This article was first written and published by Siren Sport.
Boxer Skye Nicolson qualified for the Tokyo Olympics in 2020. Official Siren Collaborator Mary Konstantopoulos spoke to her about the very long wait to compete.
It’s been a long wait for Skye Nicolson.
After securing her quota at the Asian Qualification Tournament in Amman Jordan in February 2020, earlier this month it was announced that Nicolson will be one of the six boxers to represent Australia at the Tokyo Olympics.
Nicolson will contest the women’s feather class and will be making her Olympic debut in Tokyo.
Despite the uncertainty of the last year, for Nicolson the eventual postponement of the Olympic Games was a relief.

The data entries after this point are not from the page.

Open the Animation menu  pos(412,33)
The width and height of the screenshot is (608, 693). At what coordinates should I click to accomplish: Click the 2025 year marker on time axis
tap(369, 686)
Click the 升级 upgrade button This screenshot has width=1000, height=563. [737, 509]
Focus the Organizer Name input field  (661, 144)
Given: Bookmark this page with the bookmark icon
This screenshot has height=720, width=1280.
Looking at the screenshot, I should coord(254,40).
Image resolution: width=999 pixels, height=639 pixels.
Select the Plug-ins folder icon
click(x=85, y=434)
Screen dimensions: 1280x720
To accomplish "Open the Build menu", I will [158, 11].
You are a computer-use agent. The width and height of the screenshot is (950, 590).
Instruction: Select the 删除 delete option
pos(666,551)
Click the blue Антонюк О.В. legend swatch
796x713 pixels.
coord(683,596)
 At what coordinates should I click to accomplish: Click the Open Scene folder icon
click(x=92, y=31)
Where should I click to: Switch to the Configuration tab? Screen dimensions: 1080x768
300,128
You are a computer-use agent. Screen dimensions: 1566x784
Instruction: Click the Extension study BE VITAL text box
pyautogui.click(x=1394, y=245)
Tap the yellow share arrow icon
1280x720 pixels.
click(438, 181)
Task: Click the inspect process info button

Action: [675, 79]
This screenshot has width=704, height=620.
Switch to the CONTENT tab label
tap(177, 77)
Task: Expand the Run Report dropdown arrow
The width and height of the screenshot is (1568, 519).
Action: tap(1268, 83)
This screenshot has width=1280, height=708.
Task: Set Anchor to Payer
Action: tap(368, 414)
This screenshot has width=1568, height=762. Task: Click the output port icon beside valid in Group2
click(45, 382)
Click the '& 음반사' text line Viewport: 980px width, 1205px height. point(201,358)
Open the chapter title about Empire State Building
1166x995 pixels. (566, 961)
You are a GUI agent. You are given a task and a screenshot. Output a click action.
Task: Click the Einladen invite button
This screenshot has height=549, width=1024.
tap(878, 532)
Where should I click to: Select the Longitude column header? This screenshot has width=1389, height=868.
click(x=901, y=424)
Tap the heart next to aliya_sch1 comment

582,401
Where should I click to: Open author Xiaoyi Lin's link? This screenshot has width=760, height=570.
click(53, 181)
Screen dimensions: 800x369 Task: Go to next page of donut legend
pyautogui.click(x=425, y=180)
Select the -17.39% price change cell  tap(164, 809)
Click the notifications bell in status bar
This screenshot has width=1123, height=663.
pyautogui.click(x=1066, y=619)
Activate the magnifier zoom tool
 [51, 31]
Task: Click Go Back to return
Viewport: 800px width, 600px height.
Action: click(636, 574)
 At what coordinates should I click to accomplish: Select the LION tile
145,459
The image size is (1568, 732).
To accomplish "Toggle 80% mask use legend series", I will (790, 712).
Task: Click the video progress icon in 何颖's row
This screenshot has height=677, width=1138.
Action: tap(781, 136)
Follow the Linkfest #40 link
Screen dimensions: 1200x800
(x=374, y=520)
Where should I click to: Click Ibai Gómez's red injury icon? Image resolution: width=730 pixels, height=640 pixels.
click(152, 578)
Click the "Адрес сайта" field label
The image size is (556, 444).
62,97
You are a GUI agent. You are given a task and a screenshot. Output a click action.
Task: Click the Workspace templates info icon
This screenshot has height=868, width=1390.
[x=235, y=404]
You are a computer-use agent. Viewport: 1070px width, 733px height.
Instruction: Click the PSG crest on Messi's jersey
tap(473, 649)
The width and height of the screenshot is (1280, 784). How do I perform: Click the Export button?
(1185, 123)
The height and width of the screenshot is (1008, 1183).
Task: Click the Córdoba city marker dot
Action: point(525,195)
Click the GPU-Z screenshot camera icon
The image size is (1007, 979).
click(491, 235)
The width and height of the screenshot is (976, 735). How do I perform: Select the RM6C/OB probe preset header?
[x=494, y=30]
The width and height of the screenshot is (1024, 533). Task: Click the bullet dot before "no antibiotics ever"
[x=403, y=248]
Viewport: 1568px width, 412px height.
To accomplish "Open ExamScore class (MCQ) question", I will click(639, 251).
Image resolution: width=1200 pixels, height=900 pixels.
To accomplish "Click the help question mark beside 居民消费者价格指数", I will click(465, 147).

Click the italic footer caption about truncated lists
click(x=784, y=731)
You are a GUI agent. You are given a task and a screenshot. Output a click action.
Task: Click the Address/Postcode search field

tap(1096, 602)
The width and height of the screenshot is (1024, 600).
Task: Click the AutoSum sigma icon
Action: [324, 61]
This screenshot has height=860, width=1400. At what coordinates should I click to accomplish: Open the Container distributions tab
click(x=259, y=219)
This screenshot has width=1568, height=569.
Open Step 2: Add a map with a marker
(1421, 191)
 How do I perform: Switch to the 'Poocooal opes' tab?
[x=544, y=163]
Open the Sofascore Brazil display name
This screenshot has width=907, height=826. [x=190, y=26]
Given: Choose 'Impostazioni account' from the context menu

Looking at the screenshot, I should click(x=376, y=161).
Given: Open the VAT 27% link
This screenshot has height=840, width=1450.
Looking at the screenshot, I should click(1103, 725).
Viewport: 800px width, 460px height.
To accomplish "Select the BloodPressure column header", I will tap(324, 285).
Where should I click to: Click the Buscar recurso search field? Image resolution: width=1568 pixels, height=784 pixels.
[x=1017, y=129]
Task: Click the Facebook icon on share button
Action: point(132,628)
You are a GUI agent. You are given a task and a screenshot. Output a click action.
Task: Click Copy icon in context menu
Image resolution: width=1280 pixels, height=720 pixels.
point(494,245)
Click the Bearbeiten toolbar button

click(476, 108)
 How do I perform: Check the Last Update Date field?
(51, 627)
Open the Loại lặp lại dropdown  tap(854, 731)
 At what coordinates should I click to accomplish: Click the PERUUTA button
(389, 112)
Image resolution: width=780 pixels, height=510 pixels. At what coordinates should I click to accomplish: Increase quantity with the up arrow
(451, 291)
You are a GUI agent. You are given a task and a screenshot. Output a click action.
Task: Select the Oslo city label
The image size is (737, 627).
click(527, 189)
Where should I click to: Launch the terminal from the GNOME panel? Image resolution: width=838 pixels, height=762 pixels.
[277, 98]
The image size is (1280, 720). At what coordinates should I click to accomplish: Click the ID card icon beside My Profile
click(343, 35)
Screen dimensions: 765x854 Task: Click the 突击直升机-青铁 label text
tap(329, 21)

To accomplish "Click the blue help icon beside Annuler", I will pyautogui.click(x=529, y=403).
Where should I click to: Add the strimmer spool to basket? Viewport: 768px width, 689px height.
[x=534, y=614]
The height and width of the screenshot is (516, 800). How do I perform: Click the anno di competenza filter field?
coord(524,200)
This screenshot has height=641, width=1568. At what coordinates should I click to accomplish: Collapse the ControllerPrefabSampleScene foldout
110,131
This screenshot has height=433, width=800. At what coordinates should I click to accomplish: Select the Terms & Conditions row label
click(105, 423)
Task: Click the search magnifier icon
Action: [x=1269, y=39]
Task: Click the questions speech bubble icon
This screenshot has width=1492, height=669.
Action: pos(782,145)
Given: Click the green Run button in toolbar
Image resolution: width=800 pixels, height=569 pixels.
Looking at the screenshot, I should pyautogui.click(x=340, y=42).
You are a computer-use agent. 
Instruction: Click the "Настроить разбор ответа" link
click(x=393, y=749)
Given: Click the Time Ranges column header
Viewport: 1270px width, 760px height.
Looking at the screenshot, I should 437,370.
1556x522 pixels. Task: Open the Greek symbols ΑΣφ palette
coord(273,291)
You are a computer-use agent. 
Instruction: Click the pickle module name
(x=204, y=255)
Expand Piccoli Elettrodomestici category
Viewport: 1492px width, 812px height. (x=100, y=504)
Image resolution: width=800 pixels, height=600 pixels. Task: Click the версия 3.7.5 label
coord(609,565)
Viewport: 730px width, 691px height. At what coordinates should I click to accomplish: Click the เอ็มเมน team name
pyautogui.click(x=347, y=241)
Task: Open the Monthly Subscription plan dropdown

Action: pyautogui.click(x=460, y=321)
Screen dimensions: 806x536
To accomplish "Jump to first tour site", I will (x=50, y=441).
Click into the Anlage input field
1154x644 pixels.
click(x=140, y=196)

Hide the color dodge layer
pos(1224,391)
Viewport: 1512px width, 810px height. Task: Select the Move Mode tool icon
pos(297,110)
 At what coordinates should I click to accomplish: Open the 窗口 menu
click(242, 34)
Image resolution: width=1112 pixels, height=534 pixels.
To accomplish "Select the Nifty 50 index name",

“I came back from the Olympic qualifiers in Jordan pretty excited because I had qualified for my first Olympic Games,” said Nicolson. “But then there was this big, dark cloud over everything. It was a bit of a buzzkill because people kept questioning me on whether the Olympics would actually go ahead.
“It was so hard, because I had finally qualified but then there were so many questions as to whether the Games would even happen.”
When the postponement occurred, it meant that Nicolson could refocus herself and recognise that even though she had to wait another year, it was just that, another year.
“What’s one more year when you have been training for this moment your entire life,” said Nicolson.
“For me, I decided that I would take the year to make sure that I came back fitter, faster and stronger than I would have been in July 2020.
“It has been all about preparing so I can bring my absolute best when I compete in July.”
The postponement also gave Nicolson the opportunity to try something different. Given the amount of spare time that she had, Nicolson had an opportunity to think about whether there was anything else she was interested in. After some thought, Nicolson decided that she wanted to start coaching boxing with young people.
“I absolutely loved it,” said Nicolson. “I really loved working with kids and young women in particular. I felt like I got a lot out of it.”
Nicolson enjoyed working with young people so much that it also prompted her to enrol back into primary education at Griffith University.
“The kids had a really big impact on me,” said Nicolson.
“I just loved seeing how much they could soak up and learn. Kids are like knowledge sponges and it was so awesome to see them develop over the weeks and months and see how their confidence developed.
“I loved playing a small role in their lives and helping to make an impact.”
For Nicolson, one of the challenges throughout her career has been the commentary that she has heard about why women shouldn’t box. Boxing is often considered to be an aggressive sport, particularly for women and one that women should not participate in. But for Nicolson, boxing is a sport that has helped build her confidence.
“Without boxing, I don’t know where I would be or the type of person that I would be. I feel like I would be angry and frustrated all the time,” said Nicolson.
“Boxing just makes me feel so happy. It releases endorphins and I feel so happy after a good session.
“In terms of women and whether they should or shouldn’t box—don’t kick it until you try it. Women can do anything that men can do and sometimes they can do it better.”
Looking ahead to Tokyo, the preparation for Nicolson and all the athletes competing looks a little bit different to what you would expect.
“I’ve had my first dose of the vaccination and will continue my training on the Gold Coast for the next couple of weeks,” said Nicolson.
“Our national board is currently looking at what the best options for us are because we want the best preparation whilst being as safe as possible.
“They are exploring a few different options with international training camps and seeing what other teams have planned. We are still hopeful to get into a multi-nations training camp for those last few weeks before we go in to Tokyo.”
One of the challenges of this Olympic Games is the lack of spectators. For Nicolson this will mean that her family will be unable to attend, but given that she competes internationally so much, she’s used to it.
“I have the proudest family in the world,” said Nicolson.
“It can be embarrassing at times but mum and dad love boasting about me, they will drop my name into every conversation they have with every person they meet.
“I love making them proud so I hope I can make them even more proud on the big stage in July.”